## PAGE EXCERPT
• • •

And then there’s the grandaddy of all Gram legends: the kidnapping and DIY cremation of his body in Joshua Tree National Park by his inebriated, ex-con road manager Phil Kaufman – a tale so twisted it became the basis for the moronic movie Grand Theft Parsons. This stunt, coupled with the poor-little-rich-boy saga of his early years and the high-lonesome style of his life and music, have elevated Gram Parsons to mythic status.

Like so many others who died young from misadventure, Gram has been analyzed, scrutinized and lionized by countless music historians. He’s described by all who knew him as winsome, magnetic, well-mannered, passionate, generous, visionary, even “cuddly” (yes, fellow Burrito Chris Hillman said that). One of my favorite quotes is from the superb music writer Stanley Booth, who said, “Gram was in his way a pure soul, pure and driven as the driven snow. When I met him, he looked like a green-eyed Palomino pony.”

Yet, he’s described by many of the same people as irresponsible, flighty, self-centered, spoiled, attention-hungry, musically careless, even fatalistic – destined to follow the path of his self-destructive parents. Manuel Cuevas, the Nudie’s Rodeo Costumes tailor who created some of the world’s most spectacular stage wear, speculates that Gram was predicting his manner of death when he asked him to embroider flames, poppies, multi-colored pills, marijuana leaves, a crucifix and nude women onto the famous suit he was so often photographed wearing.

In the end, what’s most important is Gram Parsons’ contributions to the world of music. One of things that most impresses me was his unflinching devotion to turning the world on to the beauty and honesty of the country sound and its natural role in what he referred to as Cosmic American Music. Tales of Gram jumping onto his motorcycle to race off and buy George Jones and Merle Haggard records to play for his country-illiterate friends are legendary.

gram-nudiesuitPromoting and performing country music the way he did during the height of the psychedelic, protest-era 1960s was a gutsy thing to do. His efforts offended many country purists and turned off just as many rock fans. Singing onstage in hardcore cowboy clubs wearing flamboyant, sometimes effeminate, country-western clothing took a lot of confidence (and he had it in spades). Many argue that Gram didn’t invent country rock (a genre term he hated, by the way). Others were injecting twang into modern music years before he came along. But it was this groovy, gorgeous, long-haired Harvard dropout who made country COOL. By the mid-1970s there would be a glut of soulless country rock acts. The music became mainstream, boring, and just plain commercial.

• • •

## PROVIDED DATA
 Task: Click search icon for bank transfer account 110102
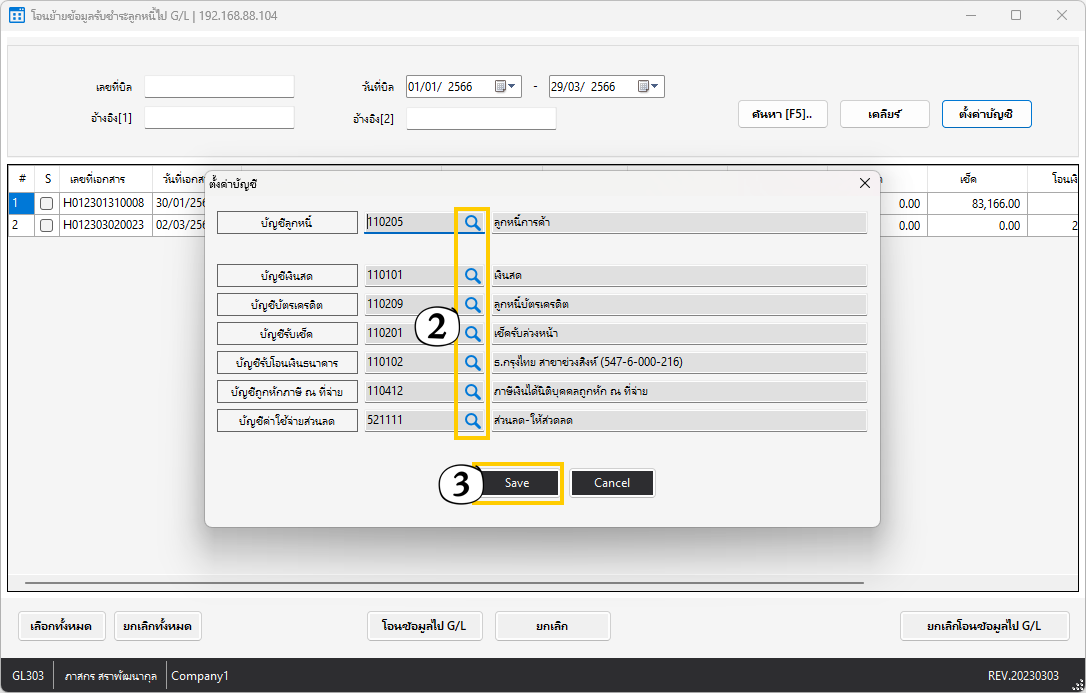point(472,362)
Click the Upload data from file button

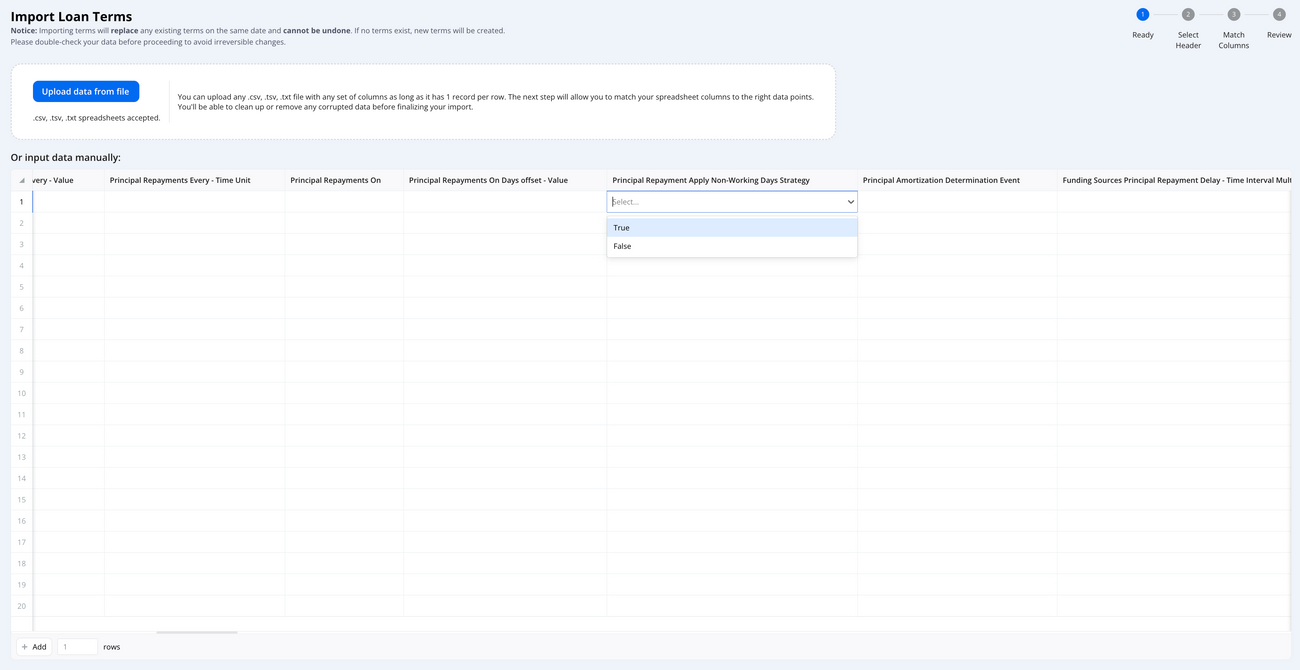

• • •

## REQUIRED WORK
**1)** In the Gram Parsons piece, what did Stanley Booth say Gram looked like when they met?
**2)** Echo the stretch of the Gram Parsons piece from "gram-nudiesuitPromoting and performing" through "just plain commercial.".
The lines after the Gram Parsons piece are separate material and have nothing to do with it.

## WORKED ANSWERS
**1)** A green-eyed Palomino pony.

**2)**
gram-nudiesuitPromoting and performing country music the way he did during the height of the psychedelic, protest-era 1960s was a gutsy thing to do. His efforts offended many country purists and turned off just as many rock fans. Singing onstage in hardcore cowboy clubs wearing flamboyant, sometimes effeminate, country-western clothing took a lot of confidence (and he had it in spades). Many argue that Gram didn’t invent country rock (a genre term he hated, by the way). Others were injecting twang into modern music years before he came along. But it was this groovy, gorgeous, long-haired Harvard dropout who made country COOL. By the mid-1970s there would be a glut of soulless country rock acts. The music became mainstream, boring, and just plain commercial.